Libertarian Party attorney and Capital Law School professor Mark Brown represented Mr. Bender at the hearing. He directed the Board to the facts that the challenge on ballot access was made outside the time allowed for such challenges and the elector bringing forth the challenge is not a Libertarian. The challenger to the petition was not present at the hearing.

Franklin County Libertarian Party Chair, Michael Sweeney, said of the challenge,

“We know the law is on our side, but the Republican and Democratic Board Members are not.
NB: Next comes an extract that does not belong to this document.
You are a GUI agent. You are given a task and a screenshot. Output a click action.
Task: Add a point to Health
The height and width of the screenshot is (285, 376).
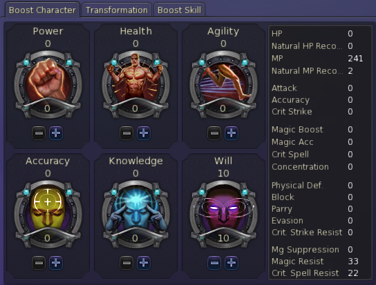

They appeared unprepared for this hearing, baffled by their own rules, and casually claimed the benefit of ignorance that they zealously deny others who come before them.”

The BOE will meet again on Monday, June 3, 2019, at 3pm to consider this matter, which was continued at the request of BOE attorney to review Ohio law.

The Libertarian Party of Ohio annual Conference will be held in Toledo on May 31 – June 1 and is open to the public.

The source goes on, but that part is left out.